Егор постоял-постоял, да и побежал следом.

– Я, наверно, в туман уйду, – тихо сказала Зина, расчесывая пальцами спутанные черные волосы, чтобы получился прямой пробор. – Уже многие наши ушли. Недавно вон Петька-пятилеток, ты его видела, ни с того ни с сего сорвался. Убежал и не вернулся. А до этого Аннушка, Яся, Федя, Ерема… Может, правы они? Может, засиделись мы тут?

– А что там, в тумане? – осторожно спросила Уля.

Бабушка на этот вопрос шикала, остальные ребята отмахивались или отшучивались, но Зина ответила:

– Одни говорят, там покой. Другие пугают чудовищами. Третьи считают, что, заходя вглубь тумана, сам становишься туманом – потому-то он такой густой, будто суп из душ. Да только как узнать, если никто оттуда не возвращался, чтобы рассказать? – Зина вздохнула. – А я вот думаю, может и не в тумане дело. Может, он лишь преграда на пути. Пройдешь, преодолеешь страх, и будут тебе молочные реки да кисельные берега. – Она покачала головой. – А все ж решиться никак не могу.

Черная овца, что паслась неподалеку, встала на задние ноги и откусила от низкого облака. Ветер налетел на сливовое дерево, и плоды полопались, как мыльные пузыри. Зина растянула губы – улыбаться она то ли вообще не умела, то ли разучилась – и легонько толкнула Улю в бок.

– Беги. Вон уж другая малышня тебя заждалась.

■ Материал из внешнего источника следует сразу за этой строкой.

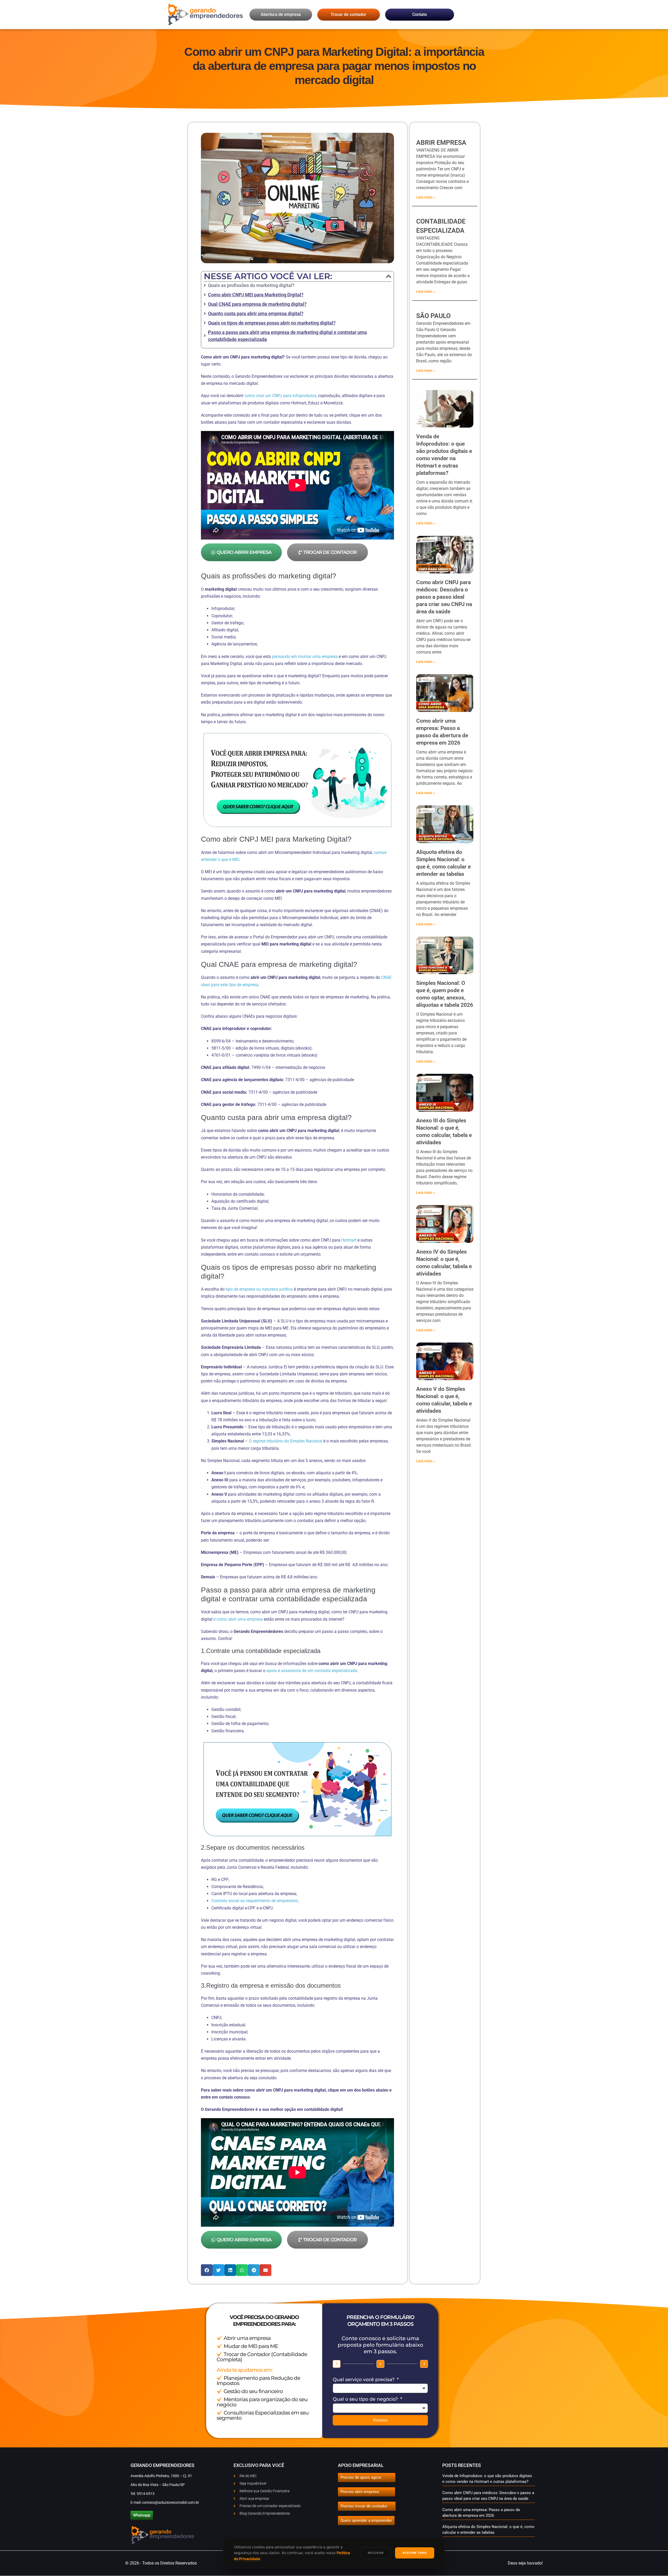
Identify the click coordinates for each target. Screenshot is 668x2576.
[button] (388, 276)
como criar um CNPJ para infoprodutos (280, 395)
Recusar (376, 2553)
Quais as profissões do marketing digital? (251, 285)
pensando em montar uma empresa (305, 656)
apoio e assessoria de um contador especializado (311, 1670)
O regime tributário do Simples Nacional (285, 1441)
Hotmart (348, 1240)
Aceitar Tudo (414, 2553)
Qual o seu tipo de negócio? (366, 2399)
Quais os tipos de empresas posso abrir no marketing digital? (272, 323)
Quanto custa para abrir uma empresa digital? (255, 313)
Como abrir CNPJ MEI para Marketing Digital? (255, 294)
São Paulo (433, 316)
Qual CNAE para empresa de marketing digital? (257, 304)
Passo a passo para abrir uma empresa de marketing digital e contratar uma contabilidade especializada (287, 336)
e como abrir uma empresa (238, 1619)
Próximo (380, 2420)
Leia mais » (425, 197)
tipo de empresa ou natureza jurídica (259, 1289)
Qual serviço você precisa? (364, 2379)
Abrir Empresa (441, 142)
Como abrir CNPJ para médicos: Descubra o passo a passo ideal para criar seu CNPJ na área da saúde (444, 597)
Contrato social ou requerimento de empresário (254, 1900)
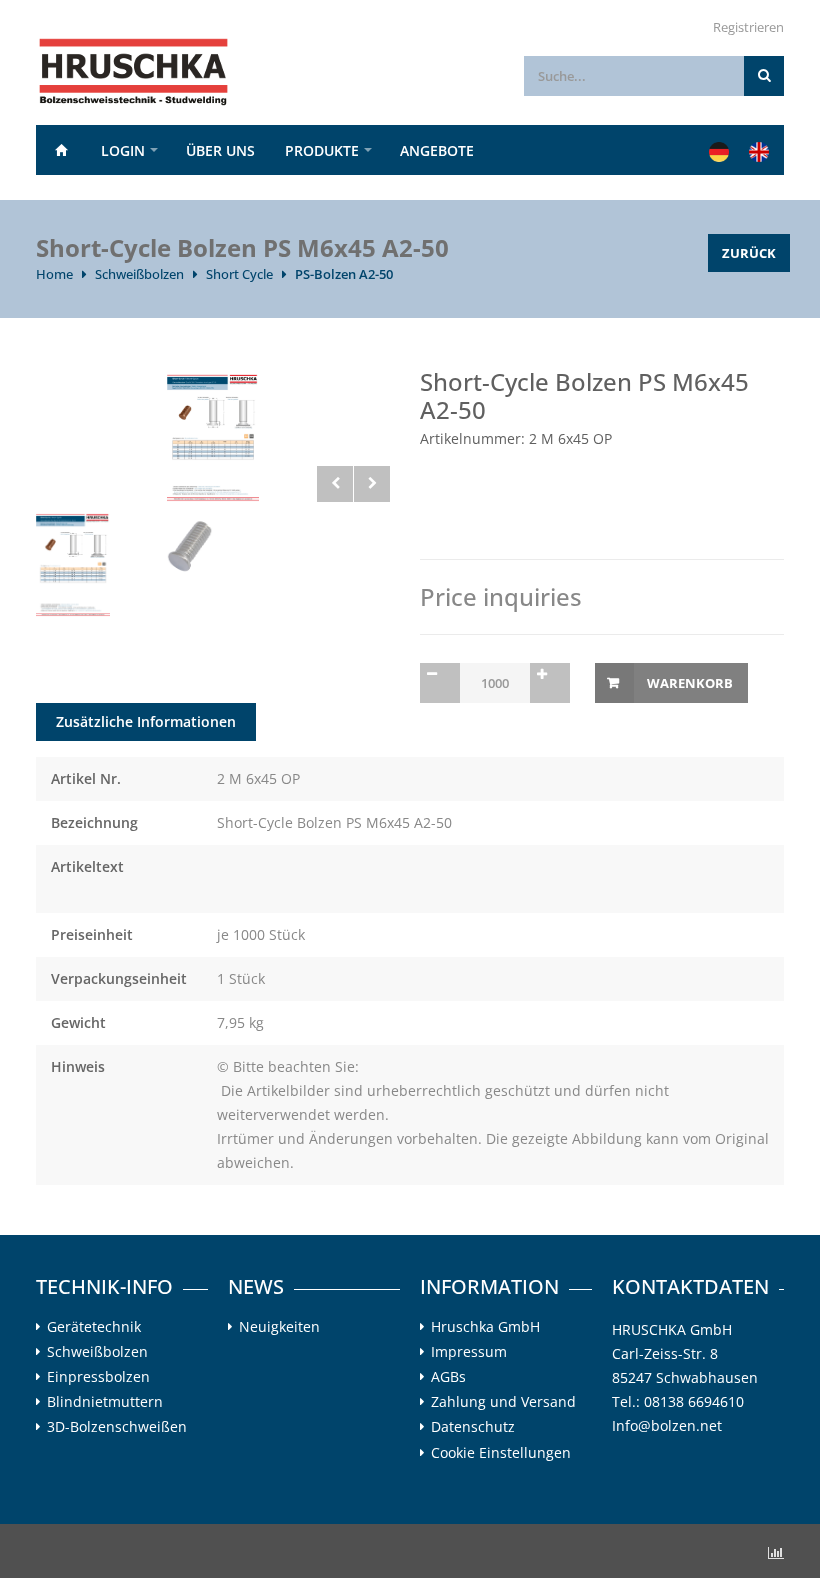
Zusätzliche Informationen (146, 721)
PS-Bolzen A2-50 (344, 274)
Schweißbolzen (139, 274)
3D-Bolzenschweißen (117, 1427)
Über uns (220, 150)
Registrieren (748, 27)
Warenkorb (690, 683)
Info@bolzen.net (667, 1425)
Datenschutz (473, 1427)
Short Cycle (239, 274)
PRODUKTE (322, 150)
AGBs (448, 1377)
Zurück (749, 253)
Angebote (437, 150)
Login (123, 150)
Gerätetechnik (94, 1327)
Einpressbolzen (98, 1377)
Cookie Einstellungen (501, 1452)
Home (61, 150)
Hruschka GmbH (485, 1327)
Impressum (469, 1352)
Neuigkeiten (279, 1327)
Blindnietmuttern (105, 1402)
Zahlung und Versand (503, 1402)
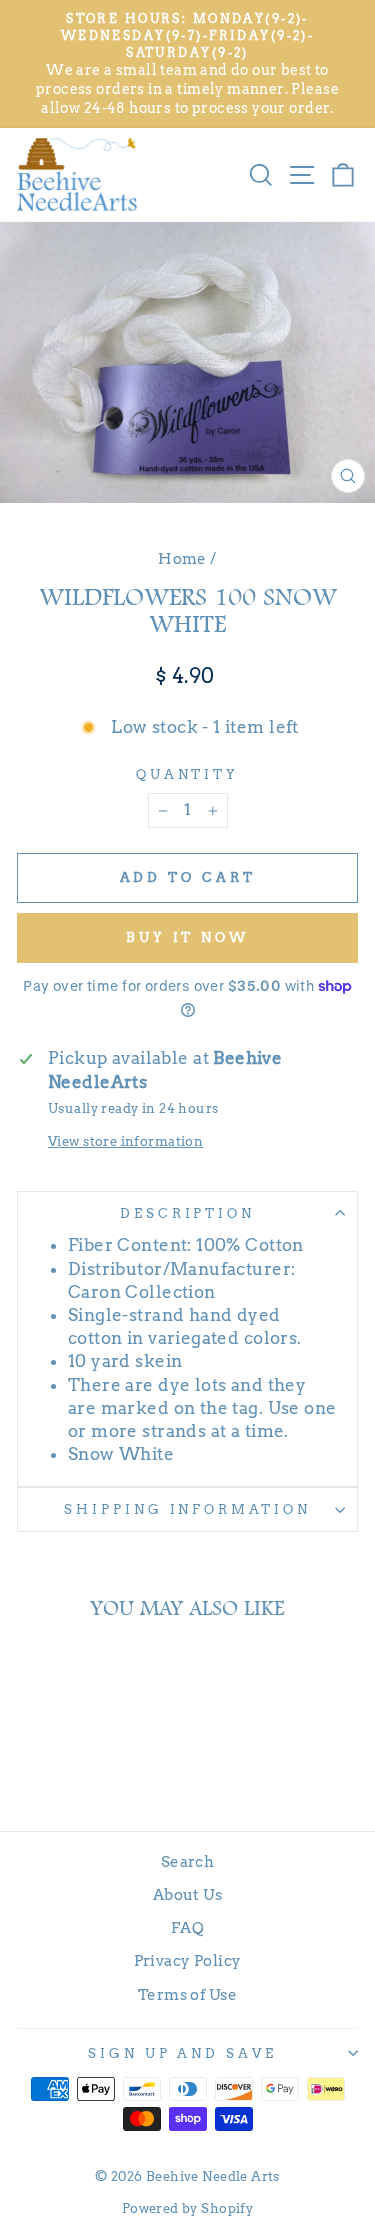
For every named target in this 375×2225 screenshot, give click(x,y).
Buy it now (187, 937)
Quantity (188, 774)
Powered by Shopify (187, 2208)
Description (188, 1213)
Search (187, 1861)
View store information (125, 1141)
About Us (187, 1894)
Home (182, 558)
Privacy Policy (188, 1960)
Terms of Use (187, 1994)
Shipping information (188, 1509)
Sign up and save (183, 2053)
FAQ (187, 1927)
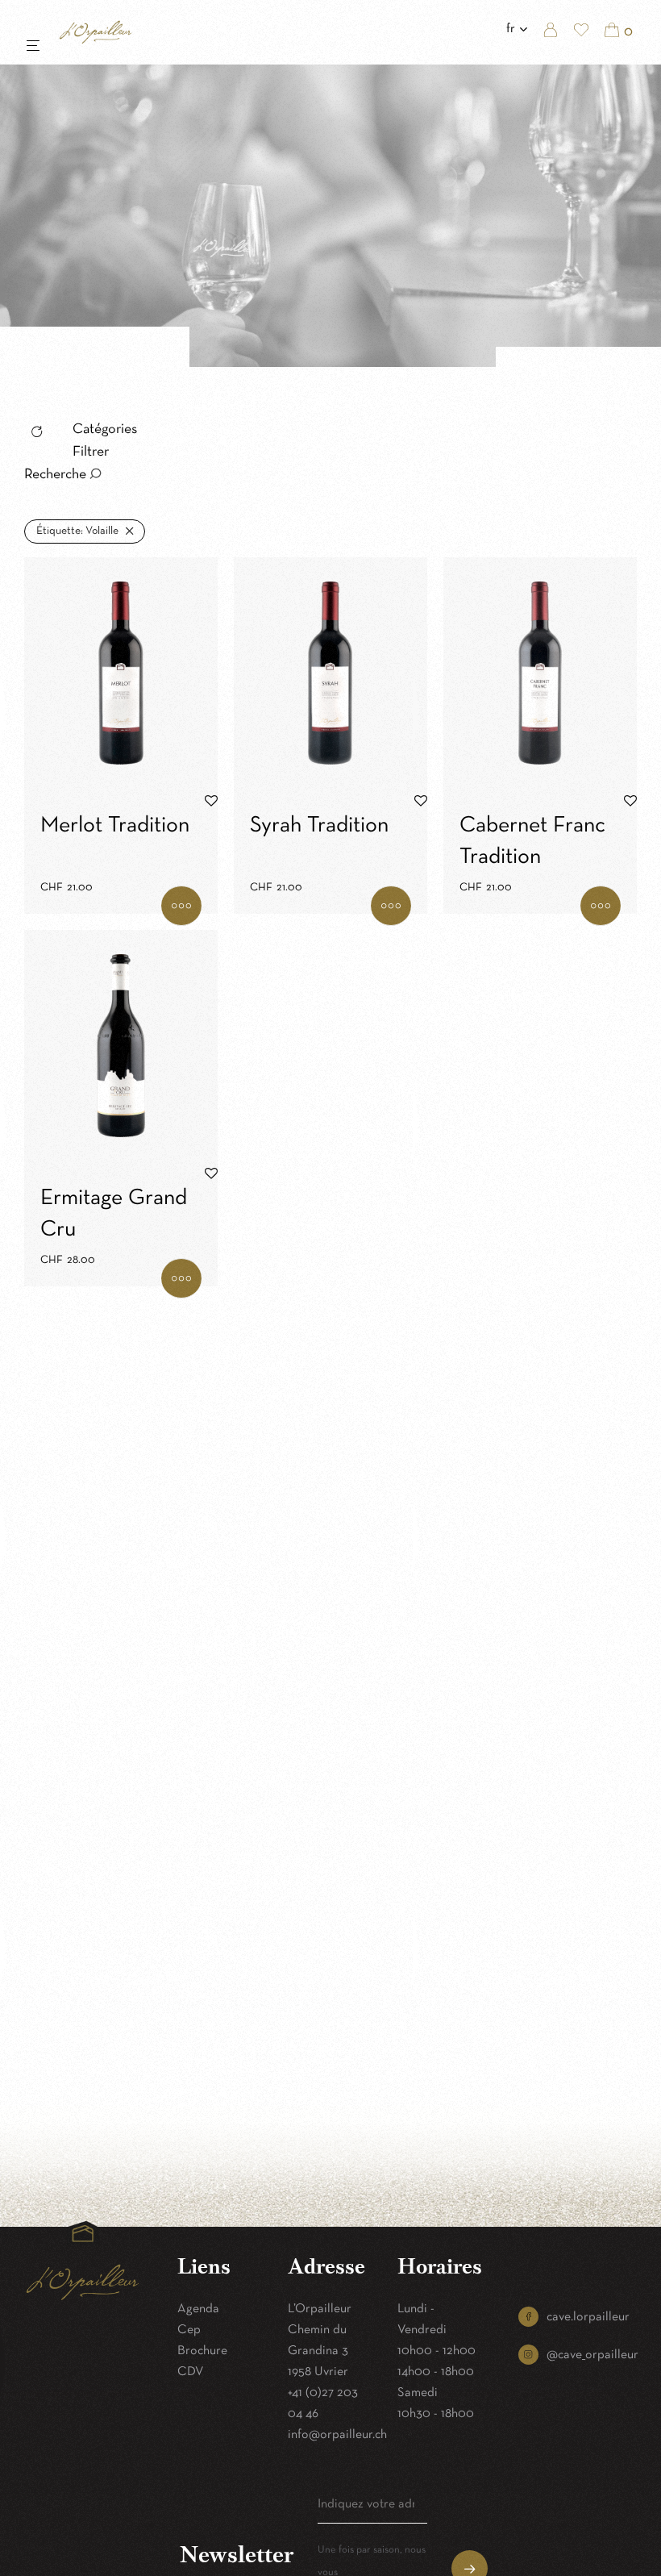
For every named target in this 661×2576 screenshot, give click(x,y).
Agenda (198, 2309)
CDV (190, 2372)
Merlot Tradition (114, 825)
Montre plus (181, 906)
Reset (42, 433)
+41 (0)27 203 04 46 (323, 2403)
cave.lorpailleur (588, 2317)
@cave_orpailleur (592, 2355)
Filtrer (91, 452)
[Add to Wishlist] (211, 802)
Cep (189, 2330)
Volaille (77, 531)
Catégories (105, 429)
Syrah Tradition (319, 825)
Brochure (202, 2351)
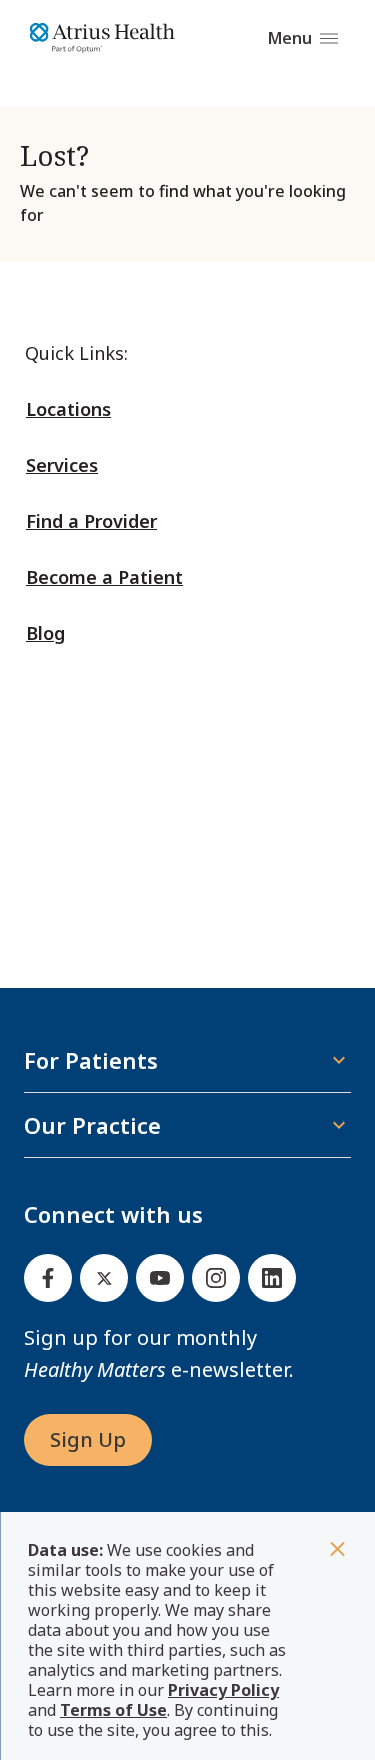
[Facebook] (48, 1278)
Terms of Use (113, 1710)
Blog (45, 633)
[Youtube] (160, 1278)
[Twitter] (104, 1278)
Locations (68, 409)
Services (62, 465)
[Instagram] (216, 1278)
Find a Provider (91, 521)
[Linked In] (272, 1278)
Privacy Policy (223, 1690)
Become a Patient (104, 577)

Уля поглядела на толпу ребят, мнущихся в сторонке: все они побаивались Зину и потому не подходили. Заметив, что Уля встала с бревнышка, ребята замахали руками и побежали навстречу. Уля зарделась от удовольствия. Маленькие мертвяки хотели дружить с ней, а главное – она могла дружить с ними. Дети Снаружи не то чтобы сторонились Улю, скорее она избегала их. Не выносила любопытства, отвращения или жалости, которые так ясно читались на маленьких розовеньких лицах. Не выносила дворовой суеты, беготни: веселые таракашки, бойкие кузнечики. А она – жук, завалившийся на спину и не способный встать.

Время Внутри, выделенное для Ули, пролетело быстро. Вначале превращались в зверей, и она носилась по холмам рыжей лисицей, дурея от остроты запахов. Потом прыгали в речку со скалы, а вода вышвыривала их обратно. Под конец, утомившись, просто играли в прятки, как самые обычные дети.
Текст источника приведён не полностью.